Aim: Lay out the records below as a JSON list of strings, with one string per line and blank lines omitted.

Data for this task:
start

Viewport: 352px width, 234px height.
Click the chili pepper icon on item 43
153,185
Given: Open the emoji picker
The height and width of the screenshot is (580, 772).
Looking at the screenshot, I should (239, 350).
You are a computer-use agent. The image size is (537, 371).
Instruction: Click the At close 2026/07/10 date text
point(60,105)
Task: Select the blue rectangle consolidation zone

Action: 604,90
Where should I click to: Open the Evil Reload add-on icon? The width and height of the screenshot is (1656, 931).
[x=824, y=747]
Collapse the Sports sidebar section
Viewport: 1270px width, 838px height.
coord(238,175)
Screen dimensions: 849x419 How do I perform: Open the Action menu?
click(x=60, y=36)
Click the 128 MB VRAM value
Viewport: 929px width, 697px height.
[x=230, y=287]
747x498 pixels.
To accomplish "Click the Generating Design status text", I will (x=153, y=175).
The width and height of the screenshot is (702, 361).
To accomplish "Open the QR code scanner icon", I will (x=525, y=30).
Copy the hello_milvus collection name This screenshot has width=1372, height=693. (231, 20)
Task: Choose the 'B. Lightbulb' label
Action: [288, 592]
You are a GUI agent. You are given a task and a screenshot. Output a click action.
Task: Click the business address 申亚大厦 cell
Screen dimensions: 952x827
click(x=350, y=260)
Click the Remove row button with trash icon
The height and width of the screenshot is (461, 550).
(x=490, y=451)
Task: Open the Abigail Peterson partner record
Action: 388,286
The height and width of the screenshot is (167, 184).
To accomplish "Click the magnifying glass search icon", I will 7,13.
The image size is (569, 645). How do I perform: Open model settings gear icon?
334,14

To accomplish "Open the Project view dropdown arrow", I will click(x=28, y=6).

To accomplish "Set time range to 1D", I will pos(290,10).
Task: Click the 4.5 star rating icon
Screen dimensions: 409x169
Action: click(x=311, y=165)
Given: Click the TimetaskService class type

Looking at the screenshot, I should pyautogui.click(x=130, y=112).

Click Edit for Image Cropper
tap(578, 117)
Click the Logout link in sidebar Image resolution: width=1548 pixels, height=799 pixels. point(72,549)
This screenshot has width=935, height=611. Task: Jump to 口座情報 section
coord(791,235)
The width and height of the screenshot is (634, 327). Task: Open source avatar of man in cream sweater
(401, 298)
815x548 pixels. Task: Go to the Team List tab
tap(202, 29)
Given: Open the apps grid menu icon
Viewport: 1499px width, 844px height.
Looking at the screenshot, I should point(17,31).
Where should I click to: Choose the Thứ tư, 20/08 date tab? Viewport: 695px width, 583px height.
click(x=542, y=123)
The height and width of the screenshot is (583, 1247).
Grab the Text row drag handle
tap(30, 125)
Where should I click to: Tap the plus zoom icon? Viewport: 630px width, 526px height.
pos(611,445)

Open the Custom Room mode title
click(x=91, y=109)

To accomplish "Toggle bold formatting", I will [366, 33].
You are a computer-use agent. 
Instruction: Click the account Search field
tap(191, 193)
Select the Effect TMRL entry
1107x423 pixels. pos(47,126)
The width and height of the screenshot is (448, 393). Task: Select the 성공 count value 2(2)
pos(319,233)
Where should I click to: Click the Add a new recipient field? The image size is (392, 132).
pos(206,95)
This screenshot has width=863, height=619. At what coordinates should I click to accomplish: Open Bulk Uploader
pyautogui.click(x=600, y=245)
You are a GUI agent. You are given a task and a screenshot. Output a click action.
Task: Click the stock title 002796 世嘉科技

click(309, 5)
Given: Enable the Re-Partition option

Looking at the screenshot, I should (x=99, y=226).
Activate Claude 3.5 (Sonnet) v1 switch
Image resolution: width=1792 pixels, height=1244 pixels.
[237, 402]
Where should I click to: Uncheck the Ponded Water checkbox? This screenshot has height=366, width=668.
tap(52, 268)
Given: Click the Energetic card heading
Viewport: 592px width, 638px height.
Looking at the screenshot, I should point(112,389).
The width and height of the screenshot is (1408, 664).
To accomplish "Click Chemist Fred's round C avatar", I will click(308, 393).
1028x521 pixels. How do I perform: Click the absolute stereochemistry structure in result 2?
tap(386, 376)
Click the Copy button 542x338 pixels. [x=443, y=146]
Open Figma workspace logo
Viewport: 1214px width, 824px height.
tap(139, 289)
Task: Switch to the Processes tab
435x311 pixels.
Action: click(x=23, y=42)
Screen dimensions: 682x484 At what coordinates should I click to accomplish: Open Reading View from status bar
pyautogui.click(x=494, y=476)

end

Output for this exercise:
[
  "Viewport: 352px width, 234px height.",
  "Click the chili pepper icon on item 43",
  "153,185",
  "Given: Open the emoji picker",
  "The height and width of the screenshot is (580, 772).",
  "Looking at the screenshot, I should (239, 350).",
  "You are a computer-use agent. The image size is (537, 371).",
  "Instruction: Click the At close 2026/07/10 date text",
  "point(60,105)",
  "Task: Select the blue rectangle consolidation zone",
  "Action: 604,90",
  "Where should I click to: Open the Evil Reload add-on icon? The width and height of the screenshot is (1656, 931).",
  "[x=824, y=747]",
  "Collapse the Sports sidebar section",
  "Viewport: 1270px width, 838px height.",
  "coord(238,175)",
  "Screen dimensions: 849x419 How do I perform: Open the Action menu?",
  "click(x=60, y=36)",
  "Click the 128 MB VRAM value",
  "Viewport: 929px width, 697px height.",
  "[x=230, y=287]",
  "747x498 pixels.",
  "To accomplish \"Click the Generating Design status text\", I will (x=153, y=175).",
  "The width and height of the screenshot is (702, 361).",
  "To accomplish \"Open the QR code scanner icon\", I will (x=525, y=30).",
  "Copy the hello_milvus collection name This screenshot has width=1372, height=693. (231, 20)",
  "Task: Choose the 'B. Lightbulb' label",
  "Action: [288, 592]",
  "You are a GUI agent. You are given a task and a screenshot. Output a click action.",
  "Task: Click the business address 申亚大厦 cell",
  "Screen dimensions: 952x827",
  "click(x=350, y=260)",
  "Click the Remove row button with trash icon",
  "The height and width of the screenshot is (461, 550).",
  "(x=490, y=451)",
  "Task: Open the Abigail Peterson partner record",
  "Action: 388,286",
  "The height and width of the screenshot is (167, 184).",
  "To accomplish \"Click the magnifying glass search icon\", I will 7,13.",
  "The image size is (569, 645). How do I perform: Open model settings gear icon?",
  "334,14",
  "To accomplish \"Open the Project view dropdown arrow\", I will click(x=28, y=6).",
  "To accomplish \"Set time range to 1D\", I will pos(290,10).",
  "Task: Click the 4.5 star rating icon",
  "Screen dimensions: 409x169",
  "Action: click(x=311, y=165)",
  "Given: Click the TimetaskService class type",
  "Looking at the screenshot, I should pyautogui.click(x=130, y=112).",
  "Click Edit for Image Cropper",
  "tap(578, 117)",
  "Click the Logout link in sidebar Image resolution: width=1548 pixels, height=799 pixels. point(72,549)",
  "This screenshot has width=935, height=611. Task: Jump to 口座情報 section",
  "coord(791,235)",
  "The width and height of the screenshot is (634, 327). Task: Open source avatar of man in cream sweater",
  "(401, 298)",
  "815x548 pixels. Task: Go to the Team List tab",
  "tap(202, 29)",
  "Given: Open the apps grid menu icon",
  "Viewport: 1499px width, 844px height.",
  "Looking at the screenshot, I should point(17,31).",
  "Where should I click to: Choose the Thứ tư, 20/08 date tab? Viewport: 695px width, 583px height.",
  "click(x=542, y=123)",
  "The height and width of the screenshot is (583, 1247).",
  "Grab the Text row drag handle",
  "tap(30, 125)",
  "Where should I click to: Tap the plus zoom icon? Viewport: 630px width, 526px height.",
  "pos(611,445)",
  "Open the Custom Room mode title",
  "click(x=91, y=109)",
  "To accomplish \"Toggle bold formatting\", I will [366, 33].",
  "You are a computer-use agent. ",
  "Instruction: Click the account Search field",
  "tap(191, 193)",
  "Select the Effect TMRL entry",
  "1107x423 pixels. pos(47,126)",
  "The width and height of the screenshot is (448, 393). Task: Select the 성공 count value 2(2)",
  "pos(319,233)",
  "Where should I click to: Click the Add a new recipient field? The image size is (392, 132).",
  "pos(206,95)",
  "This screenshot has width=863, height=619. At what coordinates should I click to accomplish: Open Bulk Uploader",
  "pyautogui.click(x=600, y=245)",
  "You are a GUI agent. You are given a task and a screenshot. Output a click action.",
  "Task: Click the stock title 002796 世嘉科技",
  "click(309, 5)",
  "Given: Enable the Re-Partition option",
  "Looking at the screenshot, I should (x=99, y=226).",
  "Activate Claude 3.5 (Sonnet) v1 switch",
  "Image resolution: width=1792 pixels, height=1244 pixels.",
  "[237, 402]",
  "Where should I click to: Uncheck the Ponded Water checkbox? This screenshot has height=366, width=668.",
  "tap(52, 268)",
  "Given: Click the Energetic card heading",
  "Viewport: 592px width, 638px height.",
  "Looking at the screenshot, I should point(112,389).",
  "The width and height of the screenshot is (1408, 664).",
  "To accomplish \"Click Chemist Fred's round C avatar\", I will click(308, 393).",
  "1028x521 pixels. How do I perform: Click the absolute stereochemistry structure in result 2?",
  "tap(386, 376)",
  "Click the Copy button 542x338 pixels. [x=443, y=146]",
  "Open Figma workspace logo",
  "Viewport: 1214px width, 824px height.",
  "tap(139, 289)",
  "Task: Switch to the Processes tab",
  "435x311 pixels.",
  "Action: click(x=23, y=42)",
  "Screen dimensions: 682x484 At what coordinates should I click to accomplish: Open Reading View from status bar",
  "pyautogui.click(x=494, y=476)"
]